Naguib's case seemed to point to the role the Internet might come to play in Egypt one day soon as a channel for dissent -- and repression. In all likelihood, a disgruntled user came across the poem by chance and informed security forces; since Naguib Surour, who as the author is directly responsible for the poem's offensive content, could not be called in for questioning (he died in 1978), his son was summoned instead. Still, in this respect "Egypt is much more free and open than other Arab countries," according to LinkdotNet's Khaled Bishara. "Elsewhere, there is much more monitoring."
That is likely to increase, however, even more than it has in the three months since the attack on the US. Furthermore, Naguib's case, and others like it, will certainly curtail Web-based criticism of the government's policies. And while "no amount of control can stop people from saying what they want to -- they will just become more 'anonymous' when doing so," as computer engineer Wael Khalil remarks -- "the threat of prosecution will certainly dissuade many would-be Web activists."

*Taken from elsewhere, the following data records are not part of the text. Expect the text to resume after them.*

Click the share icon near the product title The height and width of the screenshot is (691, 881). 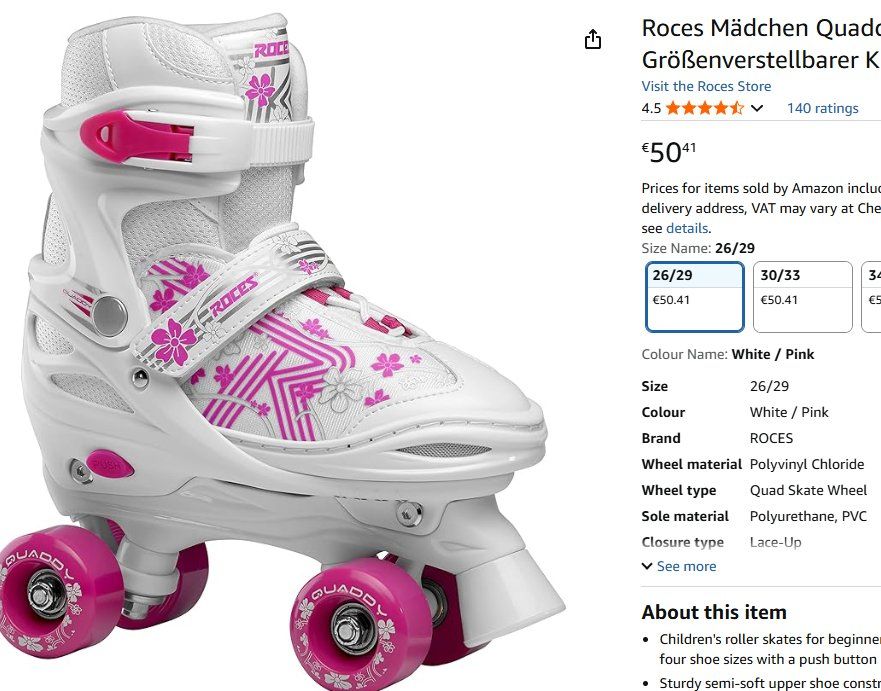[x=592, y=38]
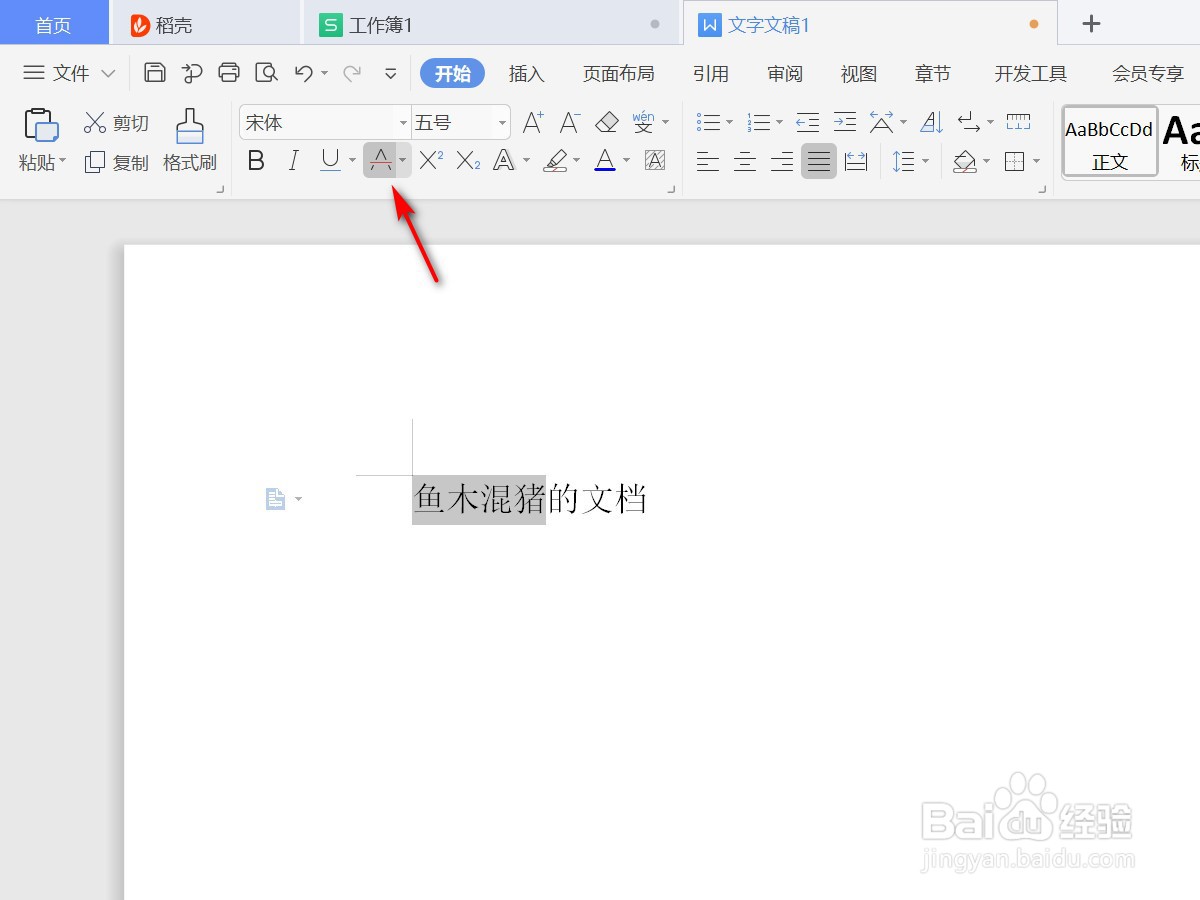Switch to the 页面布局 Page Layout tab
The image size is (1200, 900).
click(618, 73)

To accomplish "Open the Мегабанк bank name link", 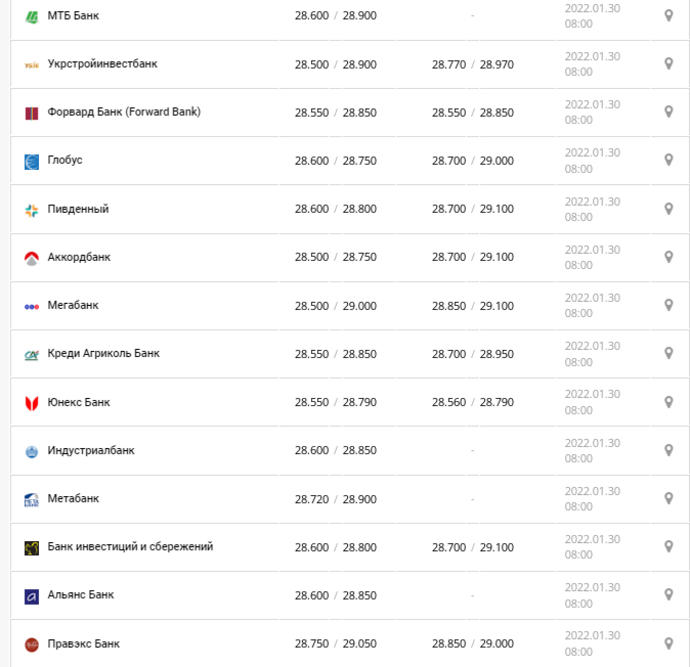I will [73, 306].
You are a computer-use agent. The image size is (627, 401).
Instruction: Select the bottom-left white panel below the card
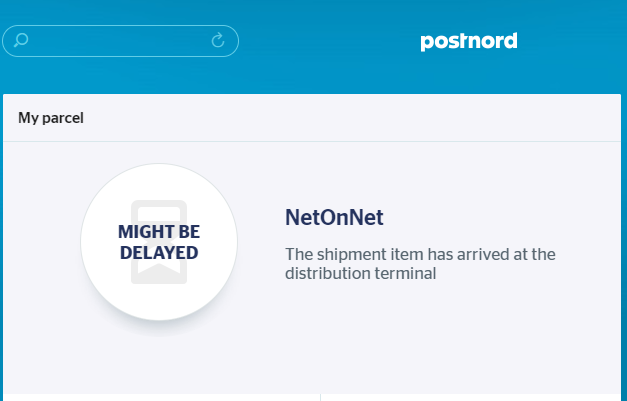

Salon.com's Andrew Leonard argues that cyberspace seems irrelevant in light of developments on the ground; he told the Weekly that "when the United States is instituting secret military tribunals, warrantless searches, and racial profiling, the question of what is or isn't possible on the Internet becomes somewhat trivial to me." Yet in countries where the Internet is possibly the only medium allowing for free expression, association (in chat rooms) and debate, the question of what can and cannot be said -- and what will be done with the information -- is all too germane.